欧州で適格担保を広げる動きが拡大している。昨年のGiltショックを受けて社債担保を適格担保に入れて欲しいという要望が多い。適格担保に社債が入るとデリバティブ取引のプライシングが変わってしまうので本来は望ましくないが、手持ち債券を売却して現金化を迫られた経験から、極力適格担保を広げるニーズがさらに高まっている。
現金担保のみでプライシングへの影響がなく、極力標準的な条件にしたCSAをClean CSAというのに対し、社債を担保に取ったり、非標準的な条件が入ったCSAをDirty CSAと呼ぶが、こうしたDirty CSAのもとで行う取引は、プライシングや価格評価の方法が不透明になってしまう。
ディーラーによってプライシングが異なるので、Novationや解約時に問題が発生することも多い。社債が入ることによってディスカウントカーブが変わるという影響のみならず、レバレッジ比率規制などによる資本コストも取引に織り込む必要もあるので、さらに透明性が低くなる。
社債のディスカウントカーブについては、Forwardのレポスプレッドを考慮してCheapest to Deliverの担保を決めるという手法を取るところも多い。つまり5年までは円がCheapestだが、それ以降はEURというように、フォワードカーブによって複合的なカーブを引くところが、主流ではないかと思う。
ディスカウントだけを見ても、長期のフォワードのレポ市場の動きを考慮して社債のファンディングカーブを引くのは極めて難しい。せいぜい手前の数カ月くらいのマーケットは観測可能だが、それ以降の長期になると、ある程度の前提を置いた上でカーブを引くしかない。特に日本などは社債のレポ市場がほぼ存在していない。

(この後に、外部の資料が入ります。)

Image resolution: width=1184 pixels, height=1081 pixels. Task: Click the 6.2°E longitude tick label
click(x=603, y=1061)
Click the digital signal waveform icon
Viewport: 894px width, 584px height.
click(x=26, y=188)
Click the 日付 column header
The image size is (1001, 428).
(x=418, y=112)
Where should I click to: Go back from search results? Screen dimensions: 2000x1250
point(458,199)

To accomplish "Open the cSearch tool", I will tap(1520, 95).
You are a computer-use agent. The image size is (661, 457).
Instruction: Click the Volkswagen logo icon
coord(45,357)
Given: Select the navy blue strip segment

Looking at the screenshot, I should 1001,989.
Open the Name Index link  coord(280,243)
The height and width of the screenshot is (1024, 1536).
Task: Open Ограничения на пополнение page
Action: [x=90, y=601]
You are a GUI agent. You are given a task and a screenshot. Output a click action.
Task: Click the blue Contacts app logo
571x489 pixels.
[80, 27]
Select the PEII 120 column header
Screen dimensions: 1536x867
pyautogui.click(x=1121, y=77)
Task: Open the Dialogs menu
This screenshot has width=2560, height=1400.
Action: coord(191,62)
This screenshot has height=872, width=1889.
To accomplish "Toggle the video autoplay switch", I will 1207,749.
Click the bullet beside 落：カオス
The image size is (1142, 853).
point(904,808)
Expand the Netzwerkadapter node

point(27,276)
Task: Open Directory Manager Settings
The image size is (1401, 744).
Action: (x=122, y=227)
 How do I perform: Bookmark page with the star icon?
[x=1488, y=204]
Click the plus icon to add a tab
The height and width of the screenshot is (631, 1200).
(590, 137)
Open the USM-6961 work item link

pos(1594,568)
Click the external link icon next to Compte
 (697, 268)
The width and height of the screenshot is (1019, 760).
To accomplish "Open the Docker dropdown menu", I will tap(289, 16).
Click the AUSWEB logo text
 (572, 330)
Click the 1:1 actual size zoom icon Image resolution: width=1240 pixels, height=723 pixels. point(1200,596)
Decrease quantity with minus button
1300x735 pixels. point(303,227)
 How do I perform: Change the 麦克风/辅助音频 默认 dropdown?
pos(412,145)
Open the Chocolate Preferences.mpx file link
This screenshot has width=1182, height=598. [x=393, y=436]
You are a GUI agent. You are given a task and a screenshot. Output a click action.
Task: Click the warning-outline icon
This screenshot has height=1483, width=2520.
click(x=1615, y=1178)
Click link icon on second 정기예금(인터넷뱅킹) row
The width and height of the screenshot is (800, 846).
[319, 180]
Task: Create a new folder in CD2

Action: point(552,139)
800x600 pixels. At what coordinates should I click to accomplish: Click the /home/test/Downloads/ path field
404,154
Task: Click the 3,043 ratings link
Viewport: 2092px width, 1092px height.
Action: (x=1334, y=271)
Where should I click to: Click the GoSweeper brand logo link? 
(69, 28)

日本の場合は、取引の時価にあたる変動証拠金(VM)に対しても債券が出せることになっており、VMが現金のみに限定されている海外とは事情が異なるが、これまではプライシング上の差が大きな問題になることはなかった。というより、そこまで精緻にプライシングする人が少ないということなのだろう。
通常年金ファンドは固定金利を受けることになるので、ディーラーとしては金利上昇にReceivableが経ちエクスポージャーが増える。これを銀行間やCCPとヘッジをすることになるのだが、このヘッジに対してはVMとIMを拠出する必要がある。海外ではVMは現金のみなので、社債を受け取ってしまったディーラーは、それをレポに出して資金調達をする必要がある。そして顧客向けと銀行間のヘッジに対して資本コストがかかることになる。顧客の方でレポを行って現金担保を拠出しても良いのだが、レポ市場へのアクセスが限られているとこれが難しい。
また、通常社債担保については、信用力やテナーを考慮したヘアカットが科されるのが一般的である。ヘアカットが10%であれば、社債をレポ市場に出しても90%しかファンディングできない。昨今では当局サイドで最低ヘアカットを決めようという動きもある。
こうした様々なコストを反映させると、スワップの価格が5-10bpずれることも頻繁に起きる。日本でもようやく金利が上昇しつつあるため、ディスカウントカーブが重要になってくるのではないだろうか。欧州の議論を見ていると、そろそろ精緻なプライシングについて検討を始めた方が良い気がする。